__Text passage__.
# # # #

<THE EVENING NEWS>
Thursday, July 8, 1999
MARKET CLOSE
DJIA 11126.89 -60.47 (-0.54%) S&P 500 1394.42 -1.44 (-0.10%) Nasdaq 2771.86 +28.82 (+1.05%) Russell 2000 454.75 +2.06 (+0.46%) 30-Year Bond 89 26/32 +25/32 5.99 Yield
Website hosting and management services company Interliant Inc. (Nasdaq: INIT) rose $6 13/16 to $16 13/16 in its first day of trading after selling 7 million shares of company stock to the public for $10 each. The company, which provides storefronts and other online business services, plans to use the approximately $64 million in proceeds to fund acquisitions, marketing, capital expenditures like the buildout of its data networks, and to pay down debt in connection with the March purchase of Texas-based Interliant -- until then, the company was known as Sage Networks. The company has lost nearly $10 million in its short history, spending heavily on acquisitions. But based on the stock's move today -- and the pop in shares of Internet portal and websites operator Go2Net (Nasdaq: GNET), which moved ahead $2 13/16 to $89 after reporting a deal in which Intershop Communications will provide online storefronts for members of Go2Net's business hosting services -- investors have sized up the opportunity and like what they see.
Shares of discount retailer Bradlees Inc. (Nasdaq: BRAD) jumped $2 13/16 to $17 13/16 today following the announcement of a 24.8% increase in June same-store sales. Total sales for the month were $162.3 million, up 23.8% from a year ago. Bradlees has shown signs of promise since emerging from Chapter 11 bankruptcy protection in February, as same-store sales have been encouraging and Q1 losses were lower than the company expected. The company's shares have fought their way up some 50% in that period. But the going looks tough for Bradlees, which is a competitor not only to Wal-Mart (NYSE: WMT) but chains that have been able to battle Sam Walton with more success, like Dayton Hudson's (NYSE: DH) Target. With just 102 stores -- Bradlees' first two new stores in four years are expected to open in October -- the company simply can't expect to realize the kind of efficiencies of its larger competitors. As such, companies like Bradlees may be headed the way of the dodo: Caldor is being broken up as we speak, while some readers may remember Venture Stores, which has been liquidated.

# # # #

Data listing
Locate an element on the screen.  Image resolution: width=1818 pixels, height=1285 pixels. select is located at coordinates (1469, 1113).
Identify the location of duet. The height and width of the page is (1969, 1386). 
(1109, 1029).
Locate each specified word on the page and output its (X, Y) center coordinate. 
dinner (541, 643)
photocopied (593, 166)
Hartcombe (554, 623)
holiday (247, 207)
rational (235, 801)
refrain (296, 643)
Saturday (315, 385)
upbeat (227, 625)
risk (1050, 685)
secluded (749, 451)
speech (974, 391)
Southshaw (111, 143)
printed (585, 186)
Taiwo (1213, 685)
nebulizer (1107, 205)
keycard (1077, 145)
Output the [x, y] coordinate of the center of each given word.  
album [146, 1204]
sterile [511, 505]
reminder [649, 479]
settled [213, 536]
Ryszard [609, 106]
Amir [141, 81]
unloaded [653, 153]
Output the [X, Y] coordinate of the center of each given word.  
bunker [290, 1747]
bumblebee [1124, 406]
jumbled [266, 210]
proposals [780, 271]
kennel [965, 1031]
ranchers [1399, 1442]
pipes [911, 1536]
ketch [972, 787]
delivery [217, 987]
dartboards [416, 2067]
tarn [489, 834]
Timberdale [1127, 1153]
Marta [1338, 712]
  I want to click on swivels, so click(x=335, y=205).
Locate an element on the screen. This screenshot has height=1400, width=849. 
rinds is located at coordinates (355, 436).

# # # #

__Exercise tasks__.
**1.** According to the market news report, by what percentage did Bradlees' same-store sales rise in June?
**2.** Write the next part of the market news report, picking up after its final sentence.
Nothing in the data is needed.

__Replies__.
**1.** 24.8%

**2.**
QUICK TAKES: Women's apparel retailer bebe stores (Nasdaq: BEBE) bagged gains of $2 13/16 to $32 3/16 after reporting a fiscal Q4 same-store sales increase of 18.9%. For more same-store sales figures, click here... Internet financial services company National Discount Brokers (NYSE: NDB), which said it's opening a San Francisco office to boost marketing of its NetLink stock benefit plan administration product, advanced $5 1/4 to $59... Atlanta-based Internet services provider (ISP) MindSpring Enterprises (Nasdaq: MSPG) sprung up $8 1/16 to $53 5/16 after canceling a scheduled analyst meeting because it's still in talks about a potential business combination.
Mobile data networking technology company Metricom Inc. (Nasdaq: MCOM) added $7 9/16 to $50 5/16 today. The company announced a pact with electronics contract manufacturer Sanmina Corp. (Nasdaq: SANM) to build network equipment in support of Metricom's rollout of 128 kbps wireless data service... Industrial piping systems construction and maintenance firm The Shaw Group (NYSE: SGR) piped up $13/16 to $16 13/16 on news of fiscal Q3 EPS of $0.43, down from last year's $0.47 but in line with First Call's three-analyst consensus estimate. Both gross and operating margins improved year-over-year... Home healthcare services provider Apria Healthcare Group (NYSE: AHG) advanced $1 7/8 to $18 7/8 on news that the U.S. Attorney in Sacramento notified the company it closed its criminal investigation in regard to eight subpoenas served beginning a year ago. The company is still responding to several other government subpoenas.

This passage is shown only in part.